Innovation

Australian chemists make self-glueing bricks from cooking oil

Professor Justin Chalker (Randy Larcombe, Department of Innovation and Skills, SA Government)
Researchers at Adelaide’s Flinders University have found a way to make bricks from waste products that bond without mortar.

Organic chemists at the university’s Chalker Lab have made lightweight, durable polymer blocks that undergo a sulfur-based adhesive reaction when brought into contact with each other in the presence of a catalyst.

“In this study, we tested a new type of brick we can make from waste cooking oil, mixed with sulfur and dicyclopentadiene (DCPD),” said chemistry professor Justin Chalker. “Both sulfur and DCPD are by-products of petroleum refining. The bricks bond together without mortar upon application of a trace amount of amine catalyst.”

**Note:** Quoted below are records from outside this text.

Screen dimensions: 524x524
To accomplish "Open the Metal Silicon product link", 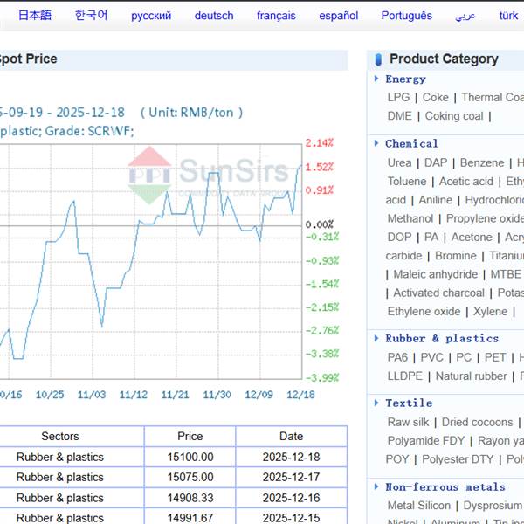I will pyautogui.click(x=419, y=506).
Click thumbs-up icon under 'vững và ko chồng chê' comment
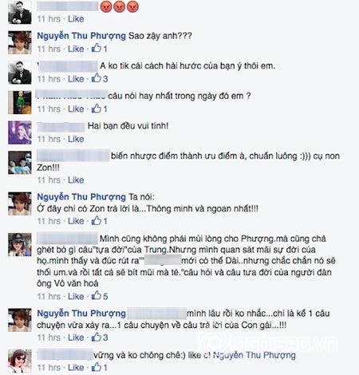 [97, 367]
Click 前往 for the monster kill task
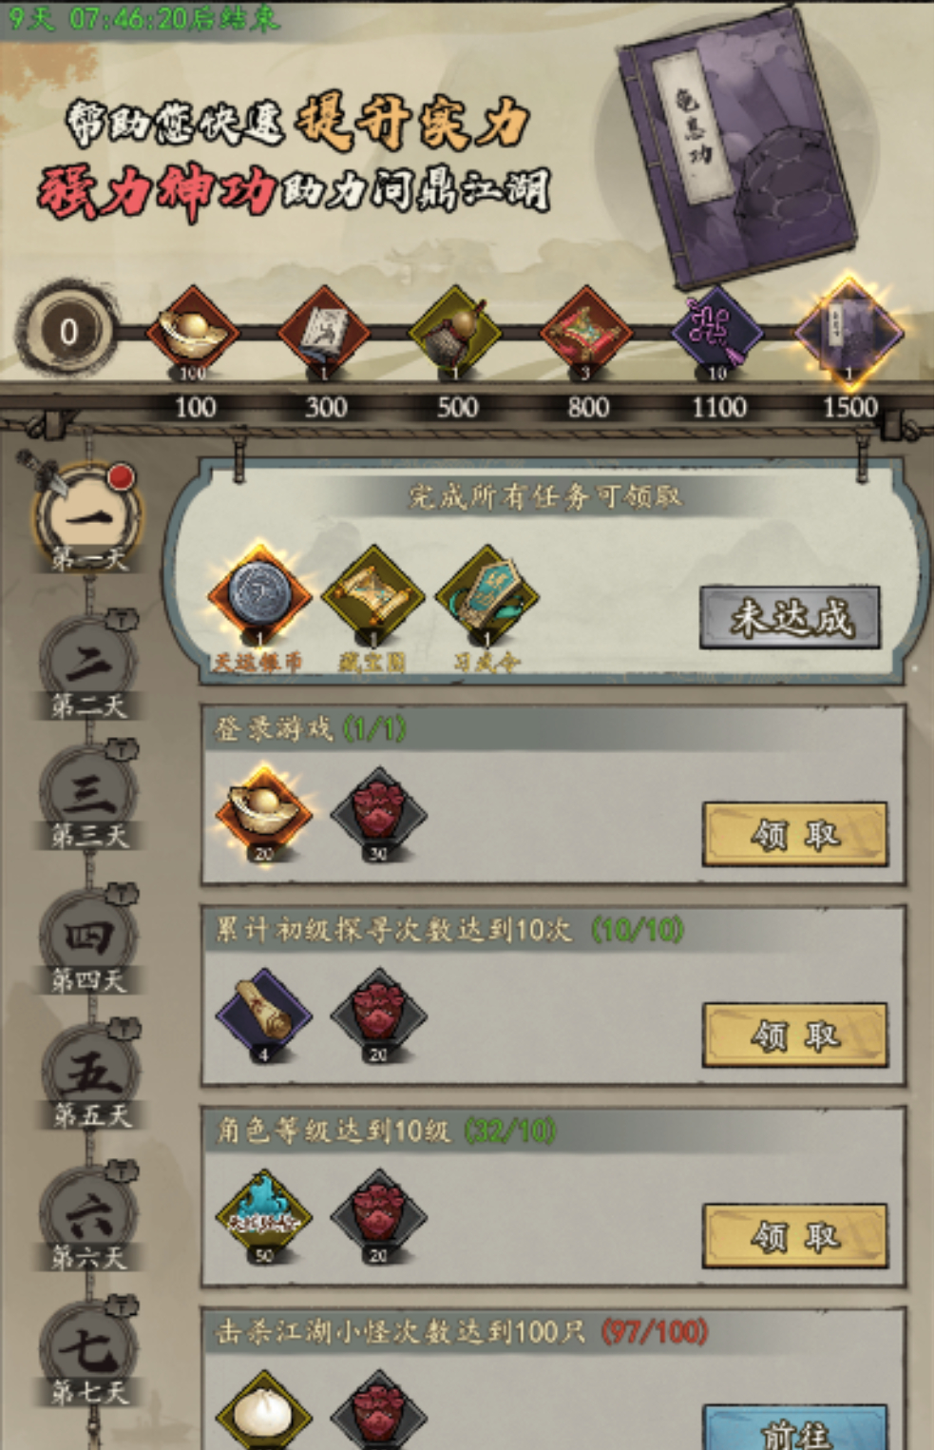Image resolution: width=935 pixels, height=1450 pixels. pos(795,1428)
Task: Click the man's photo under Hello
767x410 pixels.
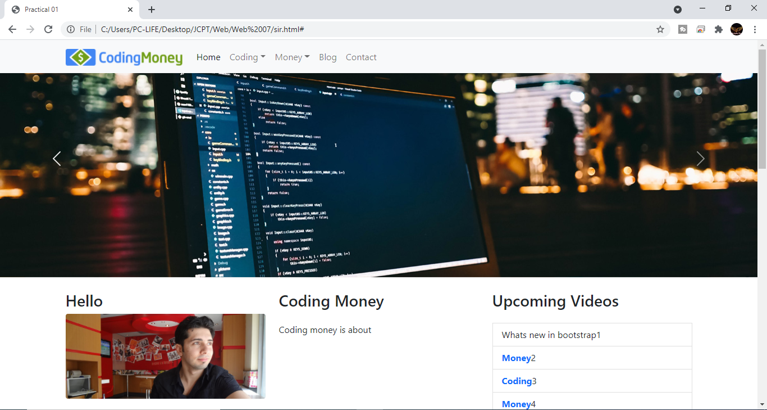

He added: “All the starting materials are plentiful and can be classified as industrial waste.”

Chalker’s team are now testing their bricks to determine their properties, and are exploring ways they can be reinforced for use in construction. To this end, the polymer research team is collaborating with Singaporean remediation specialist Clean Earth Technologies for further development and possible commercialisation.

The team’s work has been the subject of a paper in the journal Macromolecular Chemistry and Physics. According to this, the bond created by the process is comparable to that achieved by superglue.

The paper also notes that, to improve the mechanical properties of the bricks, carbon nanorods and carbon fibres can be embedded in the polymer “with the latter leading to nearly a 16-fold increase in flexural strength”.